Study on the correlation between rs9332739 in complement component 2 gene and agerelated macular degeneration

SONG Ying, ZHANG Lin   

  1. Department of Ophthalmology, Renji Hospital, Shanghai Jiao Tong University School of Medicine, Shanghai 200127, China
  • Online:2016-03-28 Published:2017-06-02

摘要:

目的 探讨补体成分2 (C2) 基因上单核苷酸多态性 (SNP) rs9332739与晚期年龄相关性黄斑变性 (AMD) 的相关性。方法 研究对象为上海地区204名晚期AMD患者和352名健康对照组人群,采集静脉血样并用标准酚氯仿法提取DNA;选取补体成分2 (C2) 基因上SNP rs9332739, 采用TaqMan基因分型技术进行该SNP位点基因分型;应用Fisher精确检验、卡方检验和logistic回归检验,分析rs9332739与晚期AMD的相关性。结果 SNP rs9332739的次要等位基因C,在晚期AMD组与对照组比较的比值比(OR)为1.61,P=0.55,无统计学意义;rs9332739基因型(CG/GG/CC)在加性模型和显性模型中,经年龄以及性别校正后,P=0.89,无统计学意义;rs9332739三种基因型在晚期AMD两种表现型干性AMD和湿性AMD的比较中,没有统计学上的显著性差异(P=0.51)。结论 C2基因上SNP位点rs9332739的次要型等位基因C不是中国汉族人群晚期AMD发病的危险因素,基因型与AMD的发病无明显相关性;rs9332739在中国汉族人群中可能不是晚期AMD的主要遗传标记物,需要更大样本量做进一步验证研究。

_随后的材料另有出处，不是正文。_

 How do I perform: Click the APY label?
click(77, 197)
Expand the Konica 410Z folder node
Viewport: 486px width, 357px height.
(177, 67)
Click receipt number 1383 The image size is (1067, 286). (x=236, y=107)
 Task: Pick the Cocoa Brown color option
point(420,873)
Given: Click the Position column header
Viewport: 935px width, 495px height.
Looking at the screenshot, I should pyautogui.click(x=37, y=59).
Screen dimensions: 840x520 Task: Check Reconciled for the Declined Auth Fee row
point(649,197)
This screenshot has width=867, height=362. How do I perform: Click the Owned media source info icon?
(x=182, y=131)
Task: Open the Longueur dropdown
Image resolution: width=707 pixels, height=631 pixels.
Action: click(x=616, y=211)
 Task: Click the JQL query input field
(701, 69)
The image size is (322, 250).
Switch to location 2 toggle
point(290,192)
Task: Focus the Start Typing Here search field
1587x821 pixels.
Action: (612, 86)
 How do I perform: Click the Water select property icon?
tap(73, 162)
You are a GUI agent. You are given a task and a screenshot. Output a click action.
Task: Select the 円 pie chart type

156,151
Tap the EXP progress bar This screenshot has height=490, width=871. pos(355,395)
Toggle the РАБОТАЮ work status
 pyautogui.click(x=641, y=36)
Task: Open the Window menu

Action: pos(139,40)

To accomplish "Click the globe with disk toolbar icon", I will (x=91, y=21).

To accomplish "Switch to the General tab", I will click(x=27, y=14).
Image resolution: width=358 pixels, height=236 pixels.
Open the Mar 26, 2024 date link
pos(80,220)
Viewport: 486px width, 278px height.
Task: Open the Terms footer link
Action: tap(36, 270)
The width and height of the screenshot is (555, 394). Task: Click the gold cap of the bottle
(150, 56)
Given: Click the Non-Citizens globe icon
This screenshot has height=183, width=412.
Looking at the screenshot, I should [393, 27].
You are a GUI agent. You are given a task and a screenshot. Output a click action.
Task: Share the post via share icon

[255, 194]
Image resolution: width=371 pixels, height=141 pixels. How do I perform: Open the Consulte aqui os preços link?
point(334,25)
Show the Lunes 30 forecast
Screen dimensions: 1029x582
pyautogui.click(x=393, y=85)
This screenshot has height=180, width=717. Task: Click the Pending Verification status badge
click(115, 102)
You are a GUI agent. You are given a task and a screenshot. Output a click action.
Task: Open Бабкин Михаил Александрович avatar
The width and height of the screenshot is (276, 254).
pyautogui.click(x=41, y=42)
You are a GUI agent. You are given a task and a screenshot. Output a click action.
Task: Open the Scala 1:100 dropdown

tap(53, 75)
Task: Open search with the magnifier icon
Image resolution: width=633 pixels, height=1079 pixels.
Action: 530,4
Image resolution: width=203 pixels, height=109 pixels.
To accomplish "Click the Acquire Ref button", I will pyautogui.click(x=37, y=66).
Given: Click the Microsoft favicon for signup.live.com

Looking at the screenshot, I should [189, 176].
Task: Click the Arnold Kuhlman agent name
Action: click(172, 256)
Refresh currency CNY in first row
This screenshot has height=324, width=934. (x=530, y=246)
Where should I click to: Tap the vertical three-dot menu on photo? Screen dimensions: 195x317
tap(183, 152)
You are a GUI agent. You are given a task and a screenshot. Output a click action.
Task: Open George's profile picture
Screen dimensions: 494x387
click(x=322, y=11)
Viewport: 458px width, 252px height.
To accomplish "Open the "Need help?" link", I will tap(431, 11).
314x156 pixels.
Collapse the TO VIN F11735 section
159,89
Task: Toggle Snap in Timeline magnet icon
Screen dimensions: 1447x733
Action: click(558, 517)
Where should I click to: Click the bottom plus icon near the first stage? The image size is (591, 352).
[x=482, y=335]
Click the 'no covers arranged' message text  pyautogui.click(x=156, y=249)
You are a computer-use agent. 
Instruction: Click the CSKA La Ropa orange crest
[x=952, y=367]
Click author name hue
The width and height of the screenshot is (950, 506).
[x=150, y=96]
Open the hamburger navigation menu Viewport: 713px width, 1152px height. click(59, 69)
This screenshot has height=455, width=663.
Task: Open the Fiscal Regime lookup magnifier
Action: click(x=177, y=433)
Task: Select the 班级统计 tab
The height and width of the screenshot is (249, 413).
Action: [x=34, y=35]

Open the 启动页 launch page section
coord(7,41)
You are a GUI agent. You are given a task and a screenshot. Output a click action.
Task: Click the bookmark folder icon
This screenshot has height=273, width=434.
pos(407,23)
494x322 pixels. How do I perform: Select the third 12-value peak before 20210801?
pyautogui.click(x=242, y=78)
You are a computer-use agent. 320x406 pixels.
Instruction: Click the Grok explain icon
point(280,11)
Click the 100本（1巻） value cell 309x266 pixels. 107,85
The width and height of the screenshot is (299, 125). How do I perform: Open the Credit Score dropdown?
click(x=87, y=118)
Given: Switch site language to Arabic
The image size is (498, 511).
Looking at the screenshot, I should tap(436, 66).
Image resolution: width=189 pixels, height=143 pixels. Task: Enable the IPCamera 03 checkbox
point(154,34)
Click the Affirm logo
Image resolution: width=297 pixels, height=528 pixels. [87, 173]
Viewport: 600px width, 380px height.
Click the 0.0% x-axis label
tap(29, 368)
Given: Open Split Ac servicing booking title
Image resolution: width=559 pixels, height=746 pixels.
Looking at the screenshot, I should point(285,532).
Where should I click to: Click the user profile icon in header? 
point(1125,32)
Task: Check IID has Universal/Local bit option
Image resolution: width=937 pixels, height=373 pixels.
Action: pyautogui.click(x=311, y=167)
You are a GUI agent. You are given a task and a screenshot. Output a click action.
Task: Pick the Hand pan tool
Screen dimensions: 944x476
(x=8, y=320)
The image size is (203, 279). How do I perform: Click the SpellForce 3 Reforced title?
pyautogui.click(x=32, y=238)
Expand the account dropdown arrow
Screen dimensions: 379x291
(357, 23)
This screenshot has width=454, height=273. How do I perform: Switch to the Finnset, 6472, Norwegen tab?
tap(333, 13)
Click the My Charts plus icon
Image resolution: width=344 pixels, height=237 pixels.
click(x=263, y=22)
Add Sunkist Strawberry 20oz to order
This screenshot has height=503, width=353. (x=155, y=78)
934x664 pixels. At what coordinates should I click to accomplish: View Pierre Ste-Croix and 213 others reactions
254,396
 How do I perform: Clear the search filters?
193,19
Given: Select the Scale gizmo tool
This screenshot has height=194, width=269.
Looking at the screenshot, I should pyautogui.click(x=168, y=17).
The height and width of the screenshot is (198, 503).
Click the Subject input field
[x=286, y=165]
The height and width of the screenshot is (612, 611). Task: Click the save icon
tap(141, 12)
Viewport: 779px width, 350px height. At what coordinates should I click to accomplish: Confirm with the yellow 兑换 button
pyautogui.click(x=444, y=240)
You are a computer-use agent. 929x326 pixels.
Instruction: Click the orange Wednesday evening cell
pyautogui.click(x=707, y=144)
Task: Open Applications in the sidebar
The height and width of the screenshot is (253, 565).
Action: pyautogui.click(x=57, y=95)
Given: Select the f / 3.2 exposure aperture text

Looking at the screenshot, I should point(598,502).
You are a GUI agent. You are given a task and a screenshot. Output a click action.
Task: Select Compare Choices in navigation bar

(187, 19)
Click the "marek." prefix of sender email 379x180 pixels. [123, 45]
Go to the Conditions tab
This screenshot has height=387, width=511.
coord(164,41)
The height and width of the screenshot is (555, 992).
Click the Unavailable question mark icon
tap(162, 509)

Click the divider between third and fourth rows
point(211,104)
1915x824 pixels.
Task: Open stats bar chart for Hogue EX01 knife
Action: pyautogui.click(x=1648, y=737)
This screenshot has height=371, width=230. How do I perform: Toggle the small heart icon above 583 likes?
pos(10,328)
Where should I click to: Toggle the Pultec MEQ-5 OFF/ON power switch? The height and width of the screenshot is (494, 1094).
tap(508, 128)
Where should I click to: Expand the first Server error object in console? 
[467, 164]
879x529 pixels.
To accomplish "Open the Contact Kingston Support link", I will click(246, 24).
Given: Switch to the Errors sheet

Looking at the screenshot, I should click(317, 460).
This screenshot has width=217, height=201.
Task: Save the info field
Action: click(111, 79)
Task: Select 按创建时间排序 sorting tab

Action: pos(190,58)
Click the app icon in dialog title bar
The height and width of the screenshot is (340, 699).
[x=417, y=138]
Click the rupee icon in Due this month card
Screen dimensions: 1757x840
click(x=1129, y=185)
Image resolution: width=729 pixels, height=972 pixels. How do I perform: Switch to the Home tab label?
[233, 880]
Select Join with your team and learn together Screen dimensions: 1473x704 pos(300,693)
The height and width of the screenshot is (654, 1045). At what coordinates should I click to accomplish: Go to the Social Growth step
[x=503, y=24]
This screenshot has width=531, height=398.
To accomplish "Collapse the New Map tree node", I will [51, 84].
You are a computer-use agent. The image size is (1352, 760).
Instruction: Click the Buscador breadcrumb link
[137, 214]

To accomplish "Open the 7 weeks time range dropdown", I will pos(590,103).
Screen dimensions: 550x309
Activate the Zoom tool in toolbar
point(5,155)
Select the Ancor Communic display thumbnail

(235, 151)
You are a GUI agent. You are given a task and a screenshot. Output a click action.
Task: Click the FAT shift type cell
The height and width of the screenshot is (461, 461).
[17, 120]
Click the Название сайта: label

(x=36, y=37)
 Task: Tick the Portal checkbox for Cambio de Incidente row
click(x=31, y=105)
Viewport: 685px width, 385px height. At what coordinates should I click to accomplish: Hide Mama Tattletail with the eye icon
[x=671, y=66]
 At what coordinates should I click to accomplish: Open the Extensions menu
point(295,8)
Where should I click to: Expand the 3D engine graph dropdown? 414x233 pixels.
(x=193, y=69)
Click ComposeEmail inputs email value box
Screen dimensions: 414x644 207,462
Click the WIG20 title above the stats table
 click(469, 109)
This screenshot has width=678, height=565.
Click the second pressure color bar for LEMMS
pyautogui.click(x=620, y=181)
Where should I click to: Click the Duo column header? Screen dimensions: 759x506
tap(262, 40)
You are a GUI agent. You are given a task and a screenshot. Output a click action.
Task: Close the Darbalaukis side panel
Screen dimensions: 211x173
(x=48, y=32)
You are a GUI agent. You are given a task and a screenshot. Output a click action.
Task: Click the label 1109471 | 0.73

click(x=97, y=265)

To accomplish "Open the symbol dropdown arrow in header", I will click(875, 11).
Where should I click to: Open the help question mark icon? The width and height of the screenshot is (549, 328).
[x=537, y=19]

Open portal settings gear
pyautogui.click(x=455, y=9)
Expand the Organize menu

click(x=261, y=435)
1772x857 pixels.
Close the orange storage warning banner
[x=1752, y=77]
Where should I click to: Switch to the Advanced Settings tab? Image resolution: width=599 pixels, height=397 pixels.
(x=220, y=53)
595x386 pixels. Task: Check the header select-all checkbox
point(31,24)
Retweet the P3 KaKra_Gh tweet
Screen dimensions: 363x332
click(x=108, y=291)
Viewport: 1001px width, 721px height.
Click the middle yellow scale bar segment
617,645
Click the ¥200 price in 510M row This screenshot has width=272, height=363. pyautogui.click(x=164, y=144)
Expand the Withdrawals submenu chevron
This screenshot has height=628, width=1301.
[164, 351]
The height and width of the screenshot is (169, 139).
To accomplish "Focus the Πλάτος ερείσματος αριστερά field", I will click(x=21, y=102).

关键词: 年龄相关性黄斑变性, 补体成分2, 单核甘酸多态性, 关联研究

Abstract:

Objective To investigate the correlation between single nucleotide polymorphism (SNP) rs9332739 in complement component 2 (C2) gene and advanced age-related macular degeneration (AMD). Methods 204 advanced AMD patients and 352 healthy controls in Shanghai were enrolled. Venous blood samples were collected and DNA was extracted using standard phenol-chloroform method. Genotypes on SNP rs9332739 in C2 gene in advanced AMD patients and controls were determined using TaqMan SNP genotyping assay. Fishers exact test, χ2 test and logistic regression test were used to analyze correlation between rs9332739 and advanced AMD. Results Compared with the control group, minor allele C on SNP rs9332739 in the advanced AMD group had an OR of 1.61 and P of 0.55, which had no statistical significance. P value of rs9332739 genotypes (CG/GG/CC) was 0.89 in additive and dominant models after adjusted for age and sex and had no statistical significance. The differences in three rs9332739 genotypes between two phenotype in advanced AMD, namely dry AMD and wet AMD, were not statistically significant (P=0.51). Conclusion The minor allele C on SNP rs9332739 in C2 gene is not a risk factor for the incidence of advance AMD in Chinese Han population. Genotype is not significantly associated with the incidence of AMD. rs9332739 may not be a major genetic marker in advance AMD. More samples are needed for further validation and investigation.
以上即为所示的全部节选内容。